Databricks

Phani1 · ‎03-16-2023

Hi Team,

How efficiently can orchestrate data bricks jobs which involve a lot of transformations, dependencies, and complexity?

At source have a lot of SSIS packages that have complex dependencies and more transformation.

We have the following options.

1) implement the logic in data bricks notebooks and schedule by using data bricks jobs, workflows

2) Implement the logic in DBT and schedule in DBT

3) Implement the logic in data bricks notebooks and schedule by using ADF

Could you please suggest what is the best way to implement which has more feasible to re-run and cost-saving? Please share if there is any reference docs/links.

Kaniz · ‎03-18-2023

Hi @Janga Reddy, Databricks provides several tools to orchestrate complex jobs involving many transformations and dependencies efficiently.
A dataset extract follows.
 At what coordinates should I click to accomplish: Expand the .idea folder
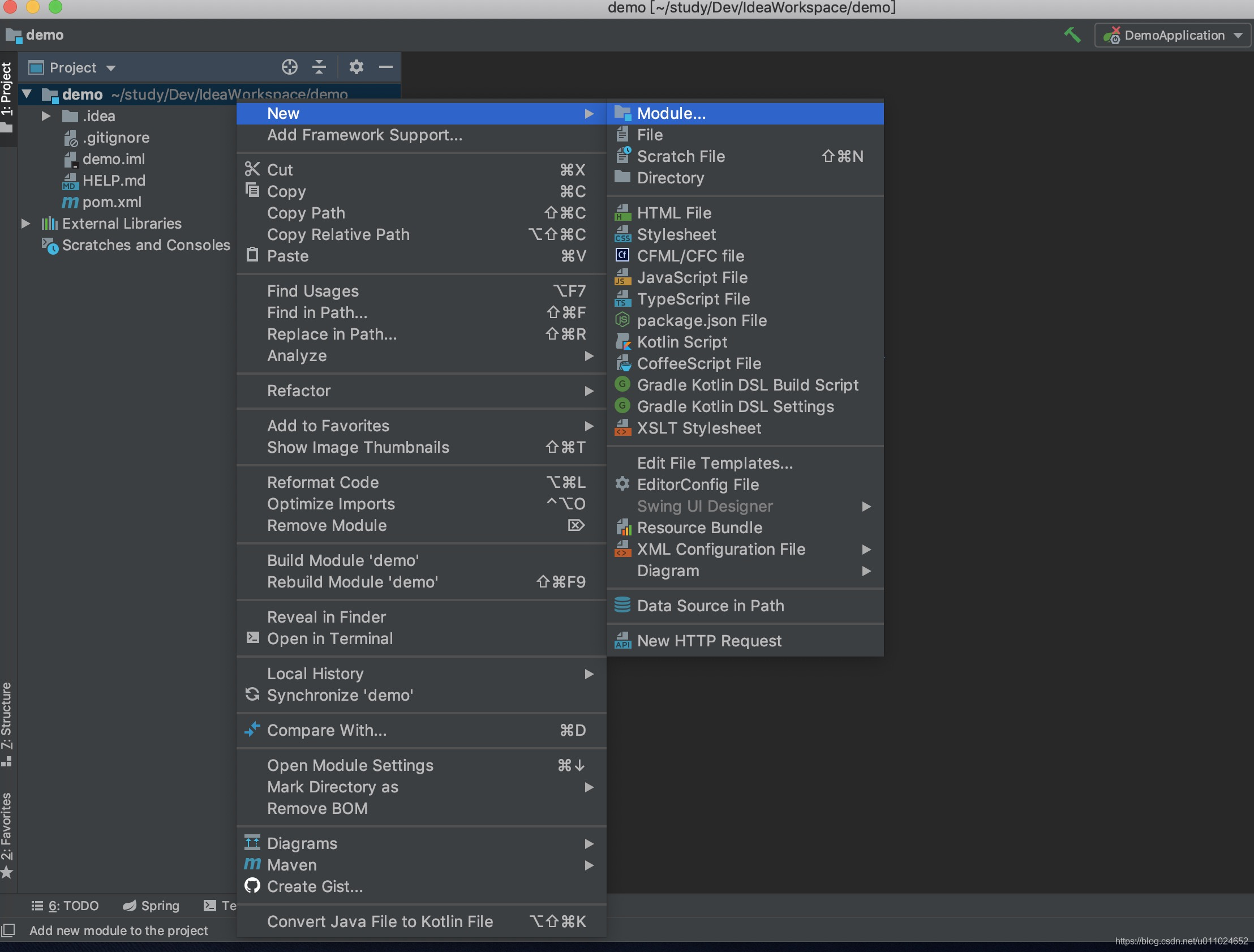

Here are some suggestions for how to implement a cost-saving and easily re-runnable orchestration:

Use Databricks Jobs: Databricks Jobs allows you to regularly schedule and run notebooks, scripts, and binaries. By using Jobs, you can automate the execution of your complex jobs, ensuring that they run consistently and efficiently. You can also use Jobs to set up dependencies between different jobs, ensuring that they run in the correct order.
Use Databricks Delta Lake: Delta Lake is an open source storage layer that brings reliability to data lakes. It provides ACID transactions, scalable metadata handling, and unified batch and streaming processing. By using Delta Lake, you can ensure that your data is always consistent and available for analysis.
Use Databricks Notebooks: Notebooks are a great way to develop and test your transformations. Using Notebooks lets, you quickly prototype new ideas, collaborate with others, and debug issues. Once you have finalized your transformations, you can move them to a production environment, such as a Databricks Job.
Use Databricks APIs: Databricks APIs provide programmatic access to Databricks services. You can automate the deployment of your jobs and transformations using APIs and monitor their execution.
Use Databricks AutoML: Databricks AutoML allows you to automate the machine learning pipeline, from data preparation to model deployment. By using AutoML, you can save time and reduce the cost of developing and deploying machine learning models.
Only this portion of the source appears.